According to the book, boundaries are personal property lines that define who you are and who you are not, and they influence all areas of your life. The book outlines four types of boundaries:

  • Physical boundaries help you determine who may touch you and under what circumstances.
  • Mental boundaries give you the freedom to have your own thoughts and opinions
  • Emotional boundaries help you deal with your own emotions and disengage from the harmful, manipulative emotions of others.
  • Spiritual boundaries help you distinguish God’s will from your own and give you renewed awe for your creator.

As I read through the book it became apparent we all have boundary issues! Examples included not being able to tell the boss no; not being able to set rules for your children; not being able to draw appropriate lines in a relationship; feeling as if you are taken for granted in your marriage because you don’t set boundaries regarding any number of issues. When you read the book chances are you will see yourself in one of the examples.

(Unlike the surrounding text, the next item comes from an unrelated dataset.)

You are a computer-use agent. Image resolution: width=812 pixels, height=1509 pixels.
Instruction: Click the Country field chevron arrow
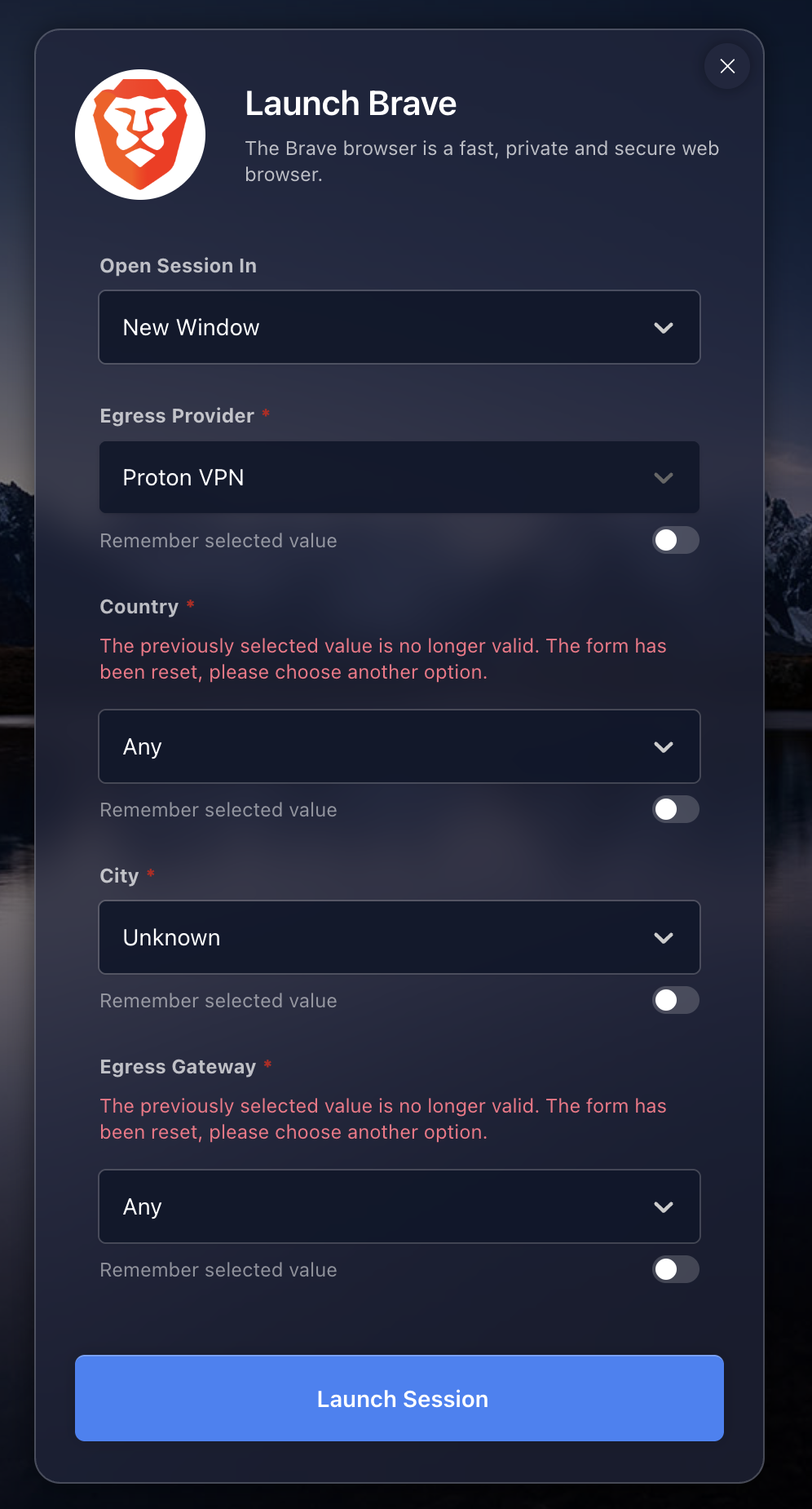click(664, 747)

Being psychologists, the authors do a fantastic job of explaining that boundary issues as an adult really start with dysfunctional learning during a child’s developmental years. As part of our normal development as children we learn a variety of important emotional skills. Having appropriate boundaries set for us and then setting appropriate boundaries ourselves is vital learning during this period.

The examples are pretty obvious: the first boundaries you encounter as a child are those things that can harm you. Parents tell you not to touch something for your safety – you do anyway only to learn that you shouldn’t have touched it thus confirming the importance of listening to your parent’s boundary instructions. As we grow older we begin to set boundaries. For example, when we begin to walk we tell our parents to put us down because we want to begin to draw more of a boundary to separate us as individuals from our parents who up to this point have been nearly one with us. It’s pretty common sense stuff if you think about it.

However, imagine if the building blocks of boundaries were messed up during this period. You were never told not to touch the hot stove. You were never allowed down once a parent was holding you. You didn’t learn about personal space or the appropriate way to respect someone. Missing these boundary lessons as a child would result in disaster as an adult. And that is where Drs. Cloud and Townsend come in.

Boundaries establishes where these dysfunctions happen, how they manifest themselves in an adult life, and what you have to do to rectify the situation by setting appropriate boundaries. I don’t believe any of it is easy, but all of it is necessary.

The only critique of the book I have is nearly all the stories focus on someone who has not set the appropriate boundary and are being run over because of it. Thus all the advice is about how to set a solid boundary so that people understand where that line is and the consequences of crossing it. That is all good information, but the author’s don’t really address the opposite of what can happen from dysfunctional child development – people creating inappropriately stringent boundaries.

This was my experience. Having grown up in complete dysfunction, my experience was that as a child I was not allowed to have boundaries. The cops could come in anytime they wanted and arrest my father. My mother was taken from me and put in a nursing home where I rarely could see her. I was shuttled off to foster care, sometimes being moved between several homes until they found a long-term placement. Many times my sisters were separated from me, leaving me alone. I had no voice or rights in any of these and many other situations that affected me negatively.

When I became an adult I vowed I would not allow anyone to run over me like that again. I became hyper-vigilant about my boundaries. When that happens you end up setting inappropriately strict boundaries for yourself, for how others can interact with you, and unfortunately for how you apply those boundaries to control others to ensure they also do not hurt you. At my worst I had so many boundaries set up to protect myself that I painted myself into a corner where I stood alone in the illusion of safety.

Whether you suffer from a lack of boundaries or as in my case an over application of boundaries neither is how God intended for you to live! And that’s the good news in all this: God has something better for you!

For me the best part of the book is how the authors weaved in scripture to support taking the appropriate action to regain a sense of control in your life. In their examples we see that people react differently to boundary setting. The rich young ruler didn’t like the boundary Jesus set for him, asking him to sell all he owned in order to follow Jesus. In this case the person walked away, which is something the authors warn can happen to us when we set boundaries with people – they may not like it and walk. But there are other examples where a boundary is set – Moses’ father-in-law Jethro telling him to establish judges because Moses can’t do all the work himself – that work out very well indeed.

I think this book is a must read for anyone interested in personal development or anyone who struggles with themselves or others in the home, at work, at church, or in any other setting. Boundaries has become so popular the authors have penned a series that look at boundaries in a variety of settings, including Marriage, Dating, Kids, and Teens.

Setting the appropriate boundaries in your life can exponentially improve the quality of that life. Doing so based on biblical principles will bless you even more. No, it’s not easy but nothing worth doing is.